#### Goal of the exercise
All pictures are to be omitted while the lines starting at the line with "Click the Members Alias column header" and ending at the line with "Show the Max time range" in the material below are retyped exactly, both ends included.

#### Exercise data
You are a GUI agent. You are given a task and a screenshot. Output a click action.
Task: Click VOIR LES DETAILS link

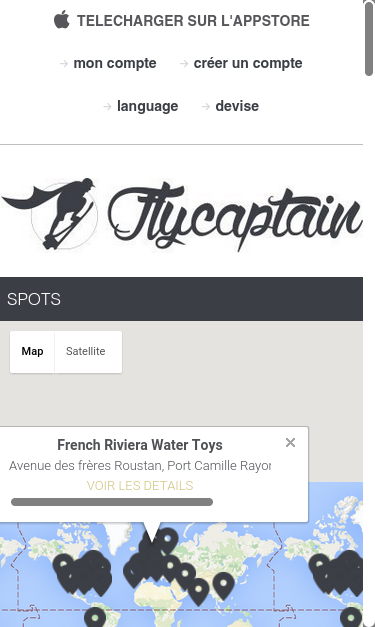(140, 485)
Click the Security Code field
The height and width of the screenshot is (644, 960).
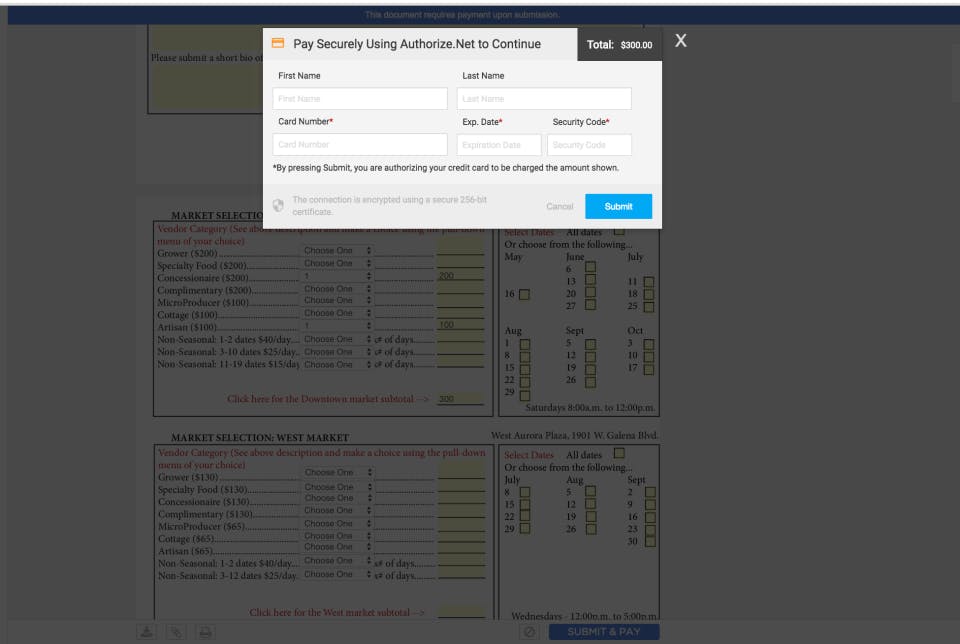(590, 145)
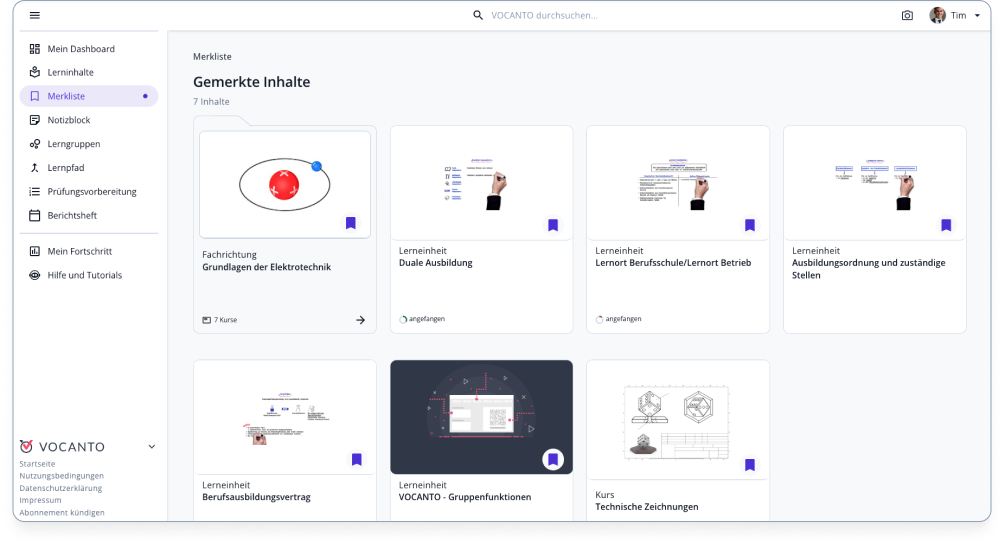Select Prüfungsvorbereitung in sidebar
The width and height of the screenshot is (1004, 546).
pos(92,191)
...
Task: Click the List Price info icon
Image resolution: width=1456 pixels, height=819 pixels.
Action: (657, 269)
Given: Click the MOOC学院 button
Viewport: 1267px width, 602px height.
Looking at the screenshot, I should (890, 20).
* * *
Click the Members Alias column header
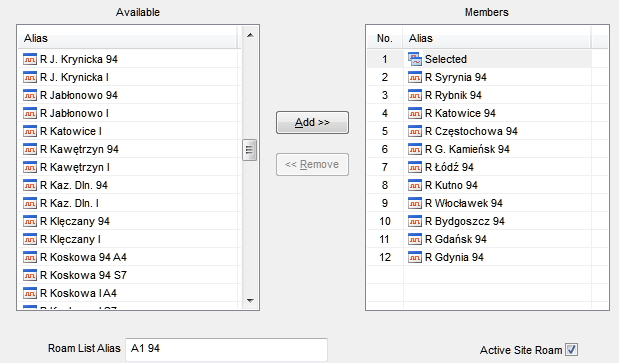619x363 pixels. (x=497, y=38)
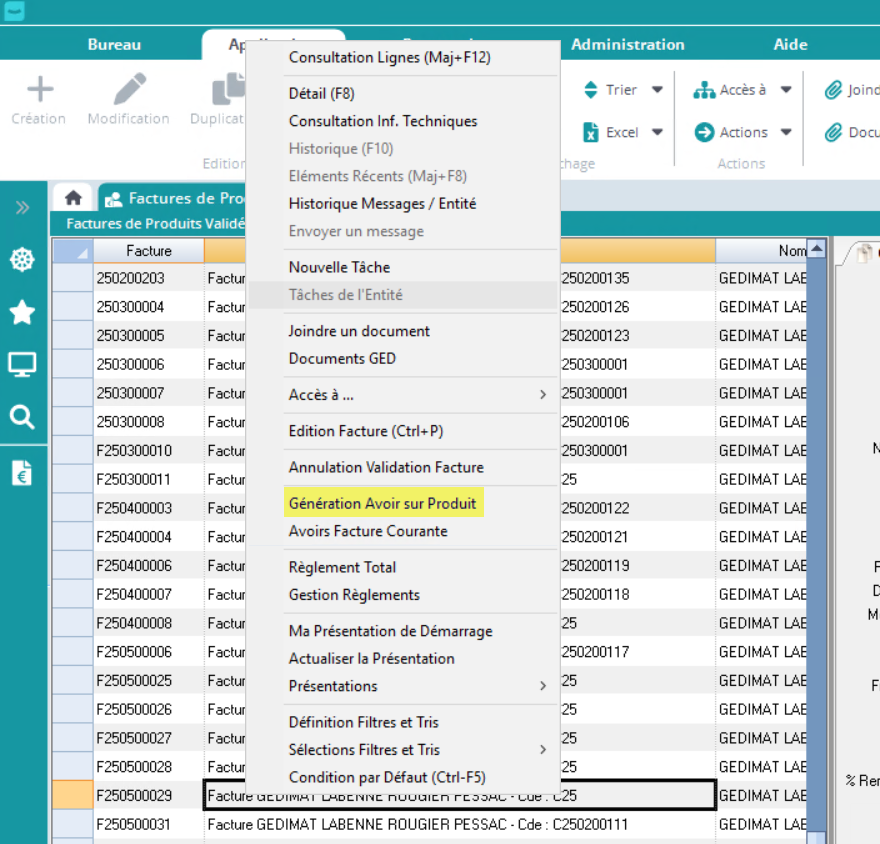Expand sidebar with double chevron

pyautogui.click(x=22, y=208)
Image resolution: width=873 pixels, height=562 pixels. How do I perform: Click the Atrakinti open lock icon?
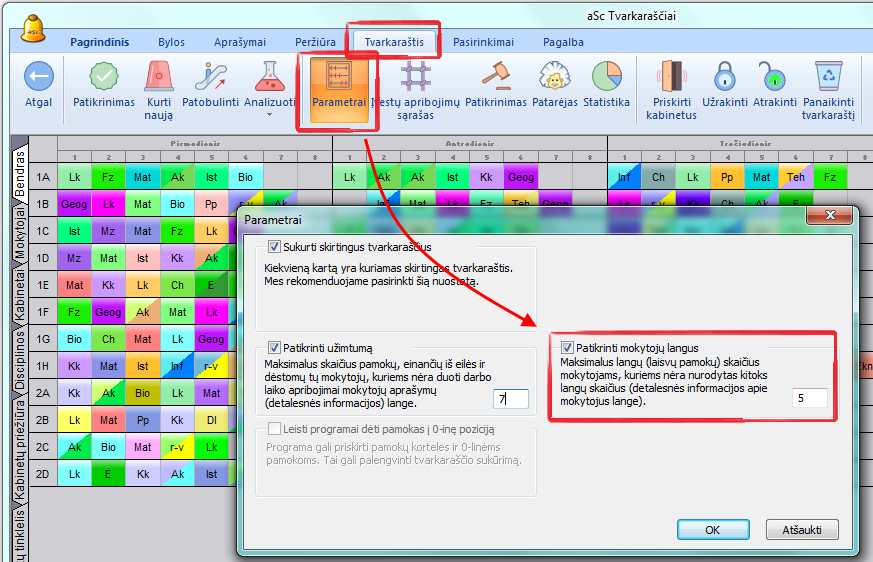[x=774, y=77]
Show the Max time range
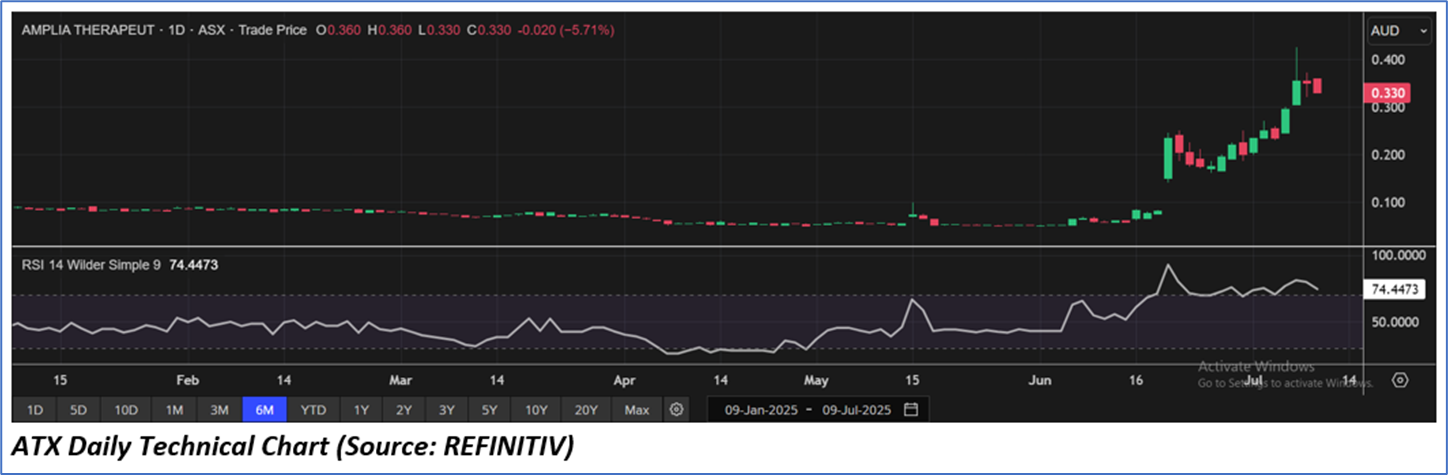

#### Response area
Click the Members Alias column header
619x363 pixels. (x=497, y=38)
Expand sidebar with double chevron

pyautogui.click(x=22, y=208)
Image resolution: width=873 pixels, height=562 pixels. How do I perform: Click the Atrakinti open lock icon?
[x=774, y=77]
Show the Max time range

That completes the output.